**Challenge 1**
Do these statements agree with the passage on lawn soil nutrients below? Answer yes or no for each, quoting the deciding words of the passage. (a) Potassium can gradually move out of the root zone in very sandy soils. (b) Supplemental potassium is unnecessary where soils are low in native potassium. (c) Deficiencies of the other essential elements are usually associated with heavy clay soils.

**Source passage**
▬▬▬▬▬▬

Potassium is held on the surfaces of soil particles and moves little in most soils, though it can gradually move out of the root zone in very sandy soils. Where soils are high in native potassium, supplemental potassium fertilization may be unnecessary; however, where soils are low in native potassium, supplemental applications are very important. Soil tests are essential to determine the potassium level of a soil and to develop a potassium fertility program.

Other Essential Elements
Adequate levels of the other essential elements are usually present in Minnesota lawns. Where deficiencies occur, they are usually associated with extremely sandy, highly acid, or highly alkaline soils. Where a deficiency is suspected, rely on soil test and advice from county extension agents as to the traits of soils in your area. For most lawns, attention to nitrogen, phosphorus, and potassium is all that is required.

▬▬▬▬▬▬

**Data in this exercise**
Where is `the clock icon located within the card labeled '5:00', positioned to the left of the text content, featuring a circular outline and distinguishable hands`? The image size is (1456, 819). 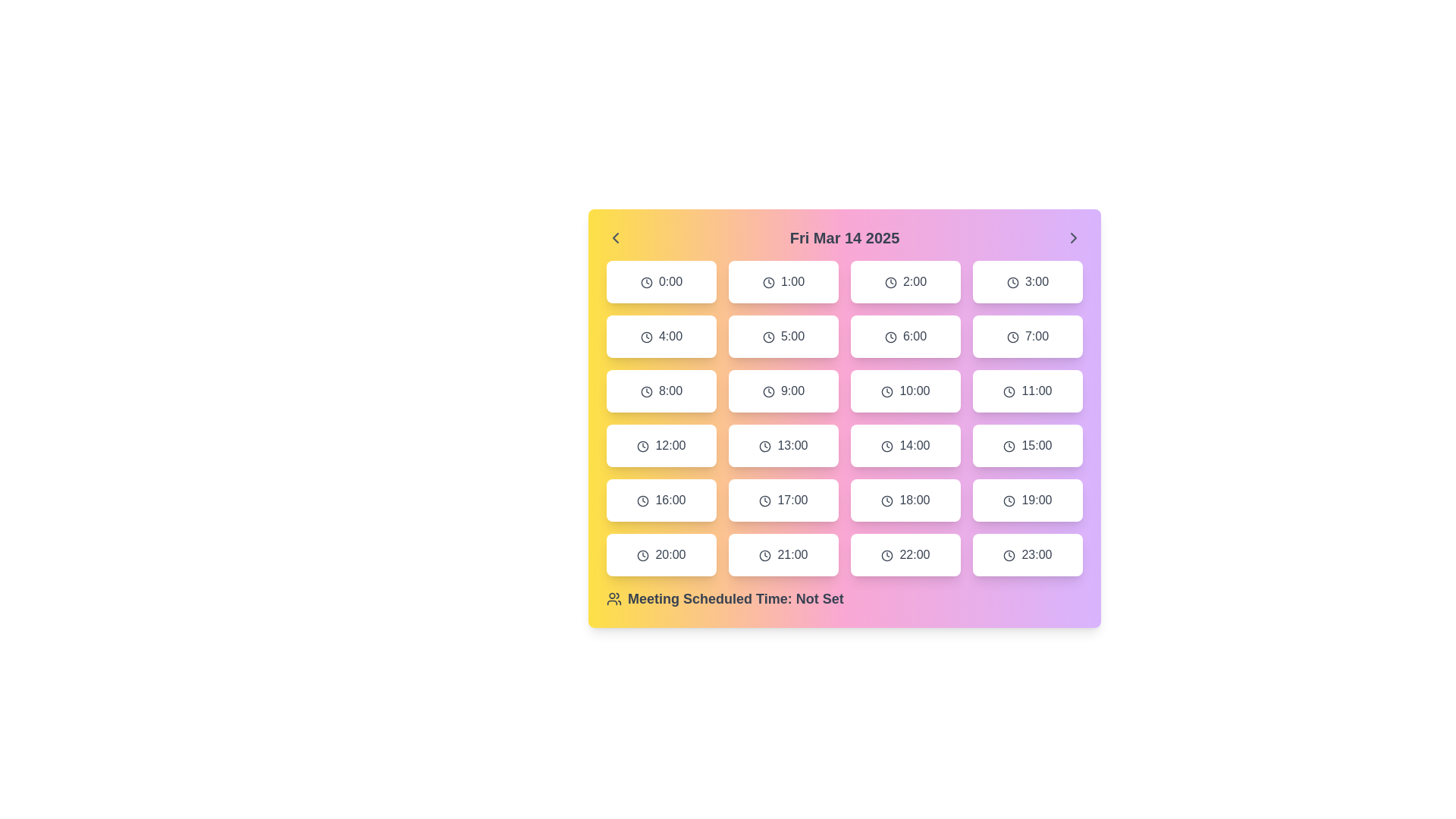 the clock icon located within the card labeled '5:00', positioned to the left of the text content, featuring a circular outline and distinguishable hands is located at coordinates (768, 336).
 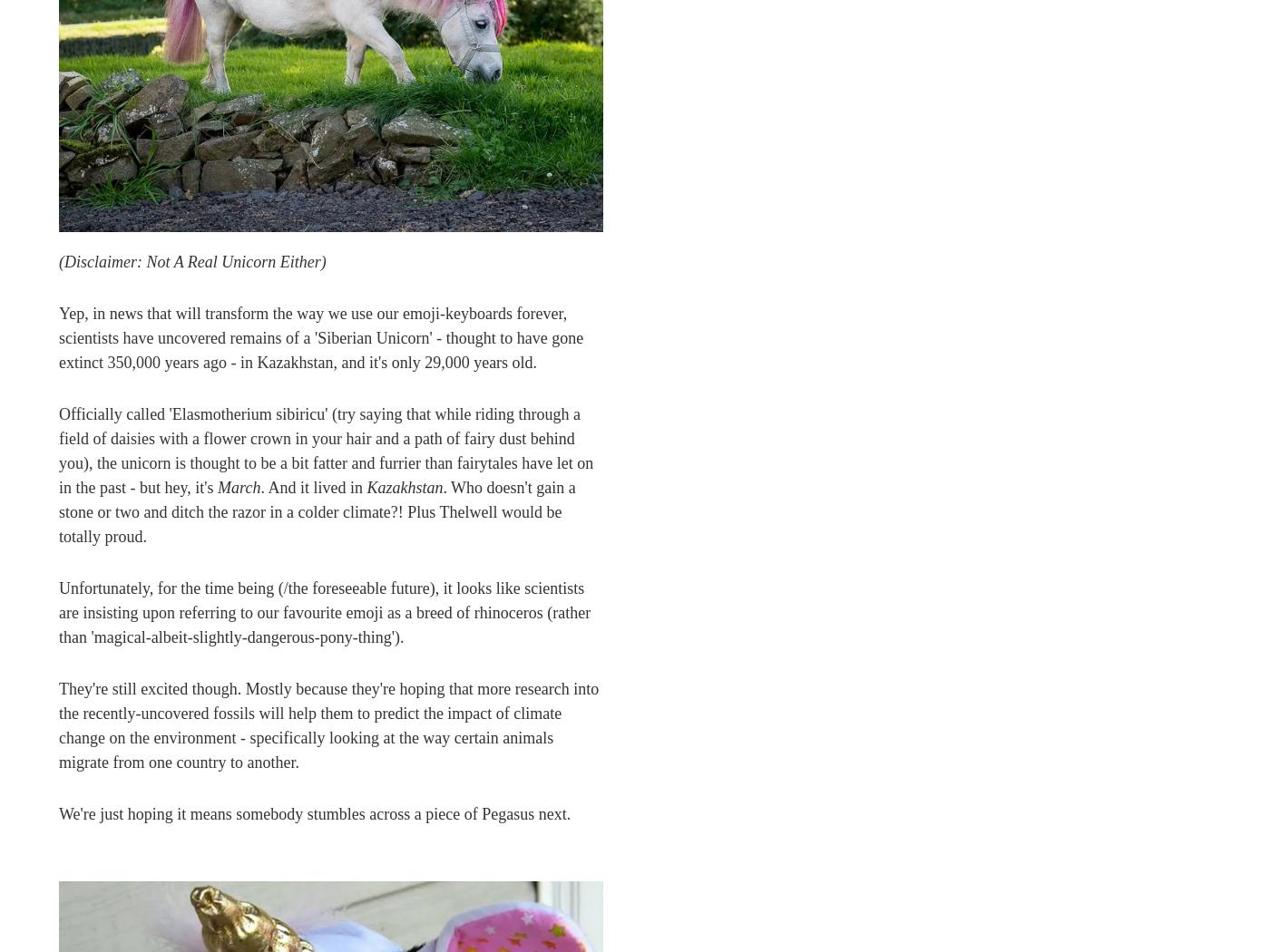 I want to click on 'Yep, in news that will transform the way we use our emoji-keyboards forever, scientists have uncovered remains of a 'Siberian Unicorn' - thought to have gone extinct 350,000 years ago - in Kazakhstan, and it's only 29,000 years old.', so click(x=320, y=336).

▬▬▬▬▬▬

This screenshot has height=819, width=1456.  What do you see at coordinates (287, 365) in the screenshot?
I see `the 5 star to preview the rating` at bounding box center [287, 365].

▬▬▬▬▬▬

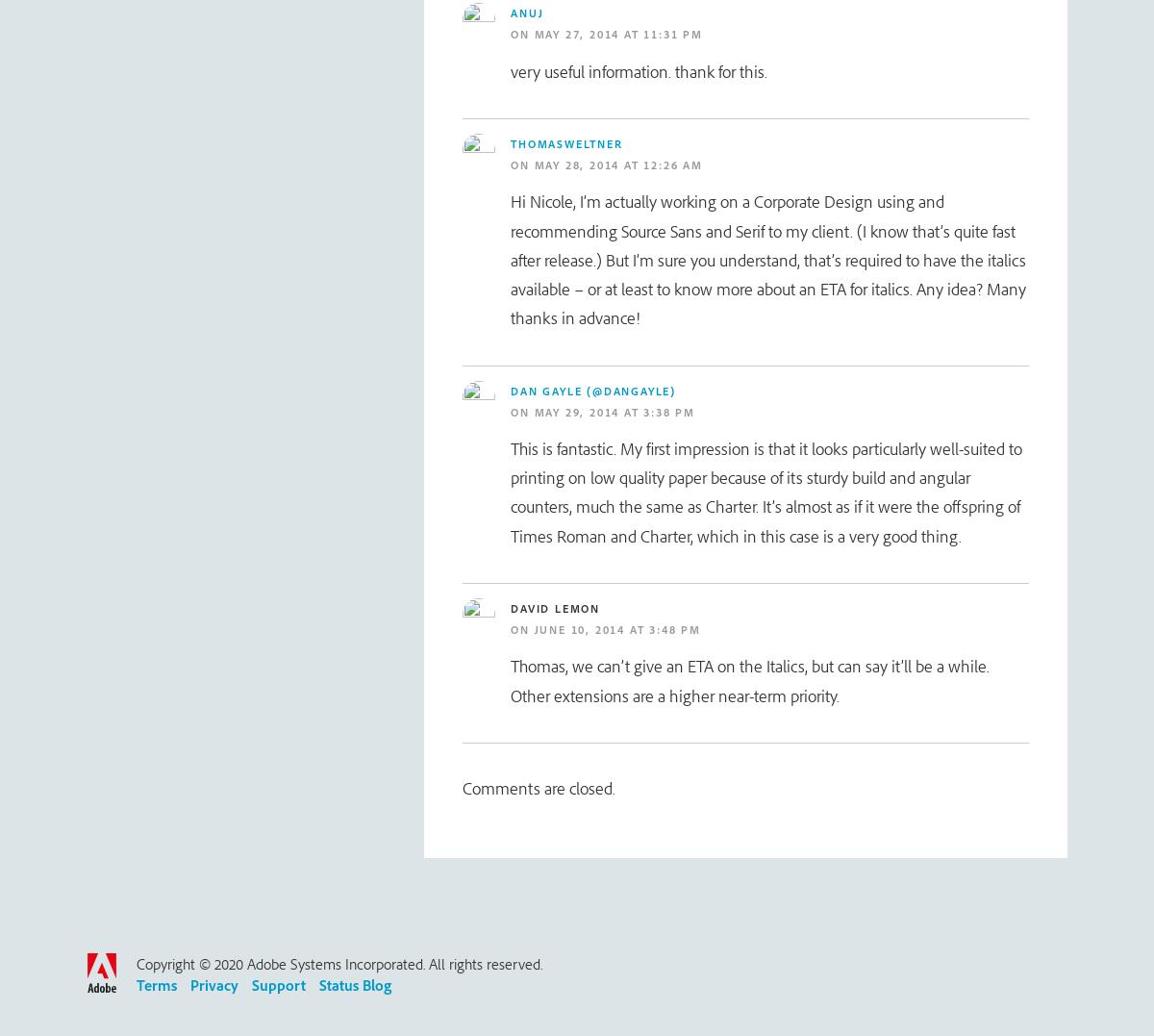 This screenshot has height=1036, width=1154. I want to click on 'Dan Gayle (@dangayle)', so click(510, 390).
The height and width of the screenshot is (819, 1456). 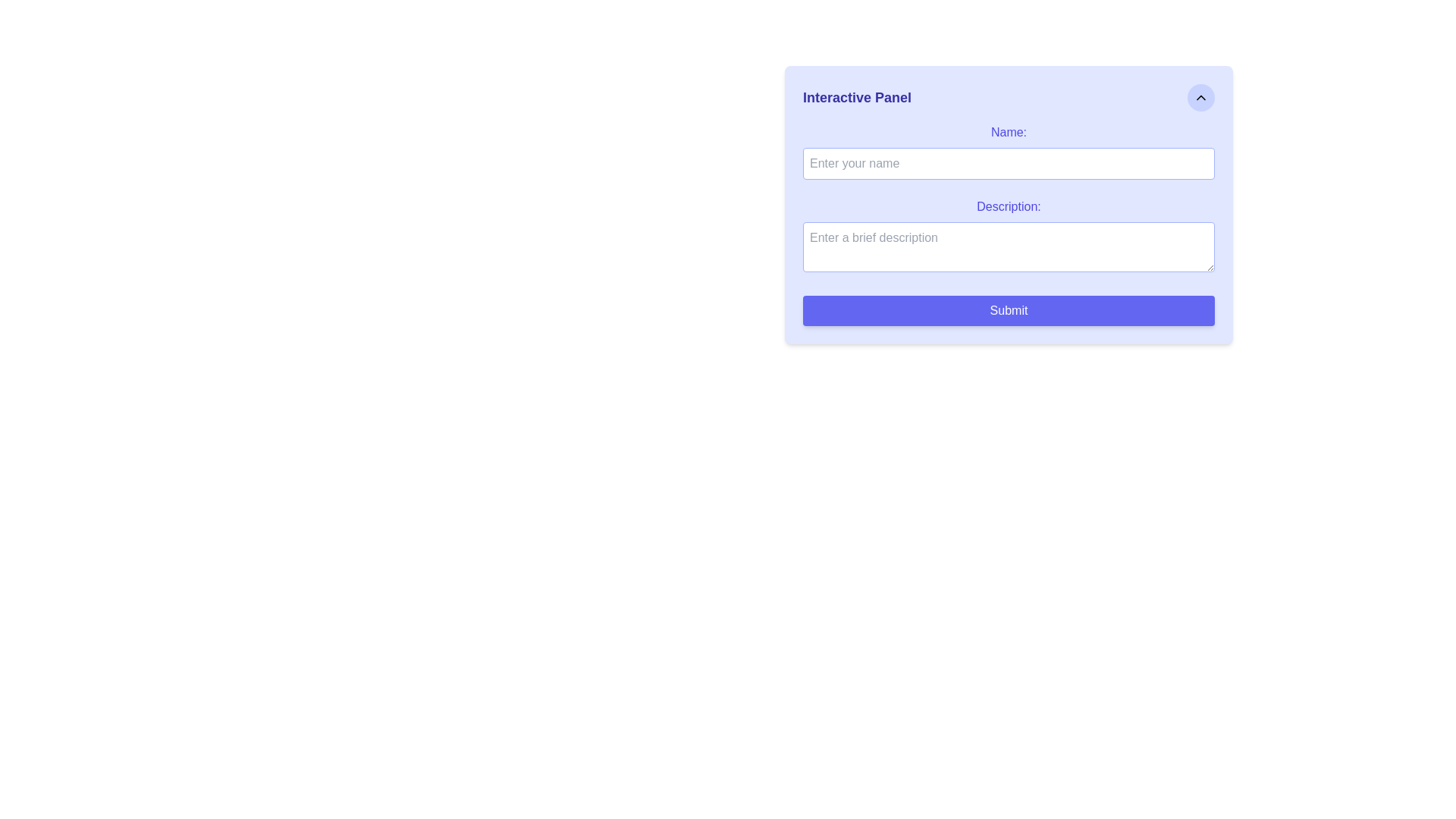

▬▬▬▬▬▬

**Challenge 2**
Can you copy out everything in the rows above from the line that contains "This screenshot has height=1036, width=1154." down to the line that contains "The height and", both lines included, with the pictures left out?

**Finished answer 1**
(a) Yes: "it can gradually move out of the root zone in very sandy soils"
(b) No: "where soils are low in native potassium, supplemental applications are very important"
(c) No: "they are usually associated with extremely sandy, highly acid, or highly alkaline soils"

**Finished answer 2**
 This screenshot has height=1036, width=1154. I want to click on 'Dan Gayle (@dangayle)', so click(510, 390).
The height and width of the screenshot is (819, 1456). 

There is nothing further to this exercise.